▸ **To be done**
Please reproduce every one of the entries below word for word.

▸ **Task input**
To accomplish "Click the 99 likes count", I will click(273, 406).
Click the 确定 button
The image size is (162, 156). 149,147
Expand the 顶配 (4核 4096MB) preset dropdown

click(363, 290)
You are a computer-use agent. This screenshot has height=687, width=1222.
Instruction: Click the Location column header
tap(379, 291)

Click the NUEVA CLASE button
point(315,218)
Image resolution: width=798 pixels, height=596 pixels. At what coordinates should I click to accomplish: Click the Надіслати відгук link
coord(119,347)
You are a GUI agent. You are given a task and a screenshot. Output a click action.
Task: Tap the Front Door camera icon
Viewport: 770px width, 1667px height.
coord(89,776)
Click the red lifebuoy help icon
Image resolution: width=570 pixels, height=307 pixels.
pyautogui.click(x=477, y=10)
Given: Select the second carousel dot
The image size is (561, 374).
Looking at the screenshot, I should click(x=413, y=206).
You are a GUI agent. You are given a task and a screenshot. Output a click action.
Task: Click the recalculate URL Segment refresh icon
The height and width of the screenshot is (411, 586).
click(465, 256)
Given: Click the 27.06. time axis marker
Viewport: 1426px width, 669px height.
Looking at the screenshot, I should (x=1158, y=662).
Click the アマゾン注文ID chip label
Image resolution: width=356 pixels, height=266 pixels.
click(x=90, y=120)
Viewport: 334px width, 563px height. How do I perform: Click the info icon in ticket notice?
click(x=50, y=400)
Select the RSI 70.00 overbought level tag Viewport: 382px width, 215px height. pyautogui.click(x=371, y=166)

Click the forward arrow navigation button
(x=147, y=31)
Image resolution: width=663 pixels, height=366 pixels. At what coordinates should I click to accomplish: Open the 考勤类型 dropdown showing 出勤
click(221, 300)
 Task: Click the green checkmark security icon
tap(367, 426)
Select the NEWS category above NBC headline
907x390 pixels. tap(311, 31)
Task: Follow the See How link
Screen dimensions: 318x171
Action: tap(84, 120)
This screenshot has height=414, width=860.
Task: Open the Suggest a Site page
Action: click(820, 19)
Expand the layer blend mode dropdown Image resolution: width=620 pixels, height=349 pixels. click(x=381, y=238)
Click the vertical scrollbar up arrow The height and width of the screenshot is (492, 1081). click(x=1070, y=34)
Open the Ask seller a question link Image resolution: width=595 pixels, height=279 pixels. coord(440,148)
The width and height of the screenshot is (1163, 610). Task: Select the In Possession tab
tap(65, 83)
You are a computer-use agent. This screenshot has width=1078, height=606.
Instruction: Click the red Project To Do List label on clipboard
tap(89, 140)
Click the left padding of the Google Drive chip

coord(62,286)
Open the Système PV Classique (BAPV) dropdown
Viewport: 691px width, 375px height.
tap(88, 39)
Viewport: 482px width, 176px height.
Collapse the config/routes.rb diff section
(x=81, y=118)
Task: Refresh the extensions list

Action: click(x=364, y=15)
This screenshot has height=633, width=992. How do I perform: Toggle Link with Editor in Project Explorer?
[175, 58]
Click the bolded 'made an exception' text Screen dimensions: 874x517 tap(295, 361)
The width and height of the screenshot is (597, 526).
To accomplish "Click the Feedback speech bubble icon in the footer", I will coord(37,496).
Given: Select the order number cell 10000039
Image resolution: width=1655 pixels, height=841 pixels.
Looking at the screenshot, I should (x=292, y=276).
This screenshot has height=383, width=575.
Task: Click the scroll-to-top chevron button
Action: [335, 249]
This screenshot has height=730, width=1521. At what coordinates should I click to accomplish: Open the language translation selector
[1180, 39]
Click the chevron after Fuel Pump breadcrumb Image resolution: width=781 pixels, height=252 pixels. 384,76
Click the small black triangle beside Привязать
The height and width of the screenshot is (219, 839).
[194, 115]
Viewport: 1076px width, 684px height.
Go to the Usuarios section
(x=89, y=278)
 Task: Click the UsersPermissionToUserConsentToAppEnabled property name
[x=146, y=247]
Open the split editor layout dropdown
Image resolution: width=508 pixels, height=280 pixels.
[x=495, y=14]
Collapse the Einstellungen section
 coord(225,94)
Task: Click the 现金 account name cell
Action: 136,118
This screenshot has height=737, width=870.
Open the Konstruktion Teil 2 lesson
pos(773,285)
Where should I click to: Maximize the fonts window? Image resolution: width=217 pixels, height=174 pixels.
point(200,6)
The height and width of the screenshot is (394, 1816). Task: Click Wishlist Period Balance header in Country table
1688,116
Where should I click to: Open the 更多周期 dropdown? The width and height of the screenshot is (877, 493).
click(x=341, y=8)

▸ **Response to this task**
To accomplish "Click the 99 likes count", I will click(273, 406).
Click the 确定 button
The image size is (162, 156). 149,147
Expand the 顶配 (4核 4096MB) preset dropdown

click(363, 290)
You are a computer-use agent. This screenshot has height=687, width=1222.
Instruction: Click the Location column header
tap(379, 291)

Click the NUEVA CLASE button
point(315,218)
Image resolution: width=798 pixels, height=596 pixels. At what coordinates should I click to accomplish: Click the Надіслати відгук link
coord(119,347)
You are a GUI agent. You are given a task and a screenshot. Output a click action.
Task: Tap the Front Door camera icon
Viewport: 770px width, 1667px height.
coord(89,776)
Click the red lifebuoy help icon
Image resolution: width=570 pixels, height=307 pixels.
pyautogui.click(x=477, y=10)
Given: Select the second carousel dot
The image size is (561, 374).
Looking at the screenshot, I should click(x=413, y=206).
You are a GUI agent. You are given a task and a screenshot. Output a click action.
Task: Click the recalculate URL Segment refresh icon
The height and width of the screenshot is (411, 586).
click(465, 256)
Given: Click the 27.06. time axis marker
Viewport: 1426px width, 669px height.
Looking at the screenshot, I should (x=1158, y=662).
Click the アマゾン注文ID chip label
Image resolution: width=356 pixels, height=266 pixels.
click(x=90, y=120)
Viewport: 334px width, 563px height. How do I perform: Click the info icon in ticket notice?
click(x=50, y=400)
Select the RSI 70.00 overbought level tag Viewport: 382px width, 215px height. pyautogui.click(x=371, y=166)

Click the forward arrow navigation button
(x=147, y=31)
Image resolution: width=663 pixels, height=366 pixels. At what coordinates should I click to accomplish: Open the 考勤类型 dropdown showing 出勤
click(221, 300)
 Task: Click the green checkmark security icon
tap(367, 426)
Select the NEWS category above NBC headline
907x390 pixels. tap(311, 31)
Task: Follow the See How link
Screen dimensions: 318x171
Action: tap(84, 120)
This screenshot has height=414, width=860.
Task: Open the Suggest a Site page
Action: click(820, 19)
Expand the layer blend mode dropdown Image resolution: width=620 pixels, height=349 pixels. click(x=381, y=238)
Click the vertical scrollbar up arrow The height and width of the screenshot is (492, 1081). click(x=1070, y=34)
Open the Ask seller a question link Image resolution: width=595 pixels, height=279 pixels. coord(440,148)
The width and height of the screenshot is (1163, 610). Task: Select the In Possession tab
tap(65, 83)
You are a computer-use agent. This screenshot has width=1078, height=606.
Instruction: Click the red Project To Do List label on clipboard
tap(89, 140)
Click the left padding of the Google Drive chip

coord(62,286)
Open the Système PV Classique (BAPV) dropdown
Viewport: 691px width, 375px height.
tap(88, 39)
Viewport: 482px width, 176px height.
Collapse the config/routes.rb diff section
(x=81, y=118)
Task: Refresh the extensions list

Action: click(x=364, y=15)
This screenshot has height=633, width=992. How do I perform: Toggle Link with Editor in Project Explorer?
[175, 58]
Click the bolded 'made an exception' text Screen dimensions: 874x517 tap(295, 361)
The width and height of the screenshot is (597, 526).
To accomplish "Click the Feedback speech bubble icon in the footer", I will coord(37,496).
Given: Select the order number cell 10000039
Image resolution: width=1655 pixels, height=841 pixels.
Looking at the screenshot, I should (x=292, y=276).
This screenshot has height=383, width=575.
Task: Click the scroll-to-top chevron button
Action: [335, 249]
This screenshot has height=730, width=1521. At what coordinates should I click to accomplish: Open the language translation selector
[1180, 39]
Click the chevron after Fuel Pump breadcrumb Image resolution: width=781 pixels, height=252 pixels. 384,76
Click the small black triangle beside Привязать
The height and width of the screenshot is (219, 839).
[194, 115]
Viewport: 1076px width, 684px height.
Go to the Usuarios section
(x=89, y=278)
 Task: Click the UsersPermissionToUserConsentToAppEnabled property name
[x=146, y=247]
Open the split editor layout dropdown
Image resolution: width=508 pixels, height=280 pixels.
[x=495, y=14]
Collapse the Einstellungen section
 coord(225,94)
Task: Click the 现金 account name cell
Action: 136,118
This screenshot has height=737, width=870.
Open the Konstruktion Teil 2 lesson
pos(773,285)
Where should I click to: Maximize the fonts window? Image resolution: width=217 pixels, height=174 pixels.
point(200,6)
The height and width of the screenshot is (394, 1816). Task: Click Wishlist Period Balance header in Country table
1688,116
Where should I click to: Open the 更多周期 dropdown? The width and height of the screenshot is (877, 493).
click(x=341, y=8)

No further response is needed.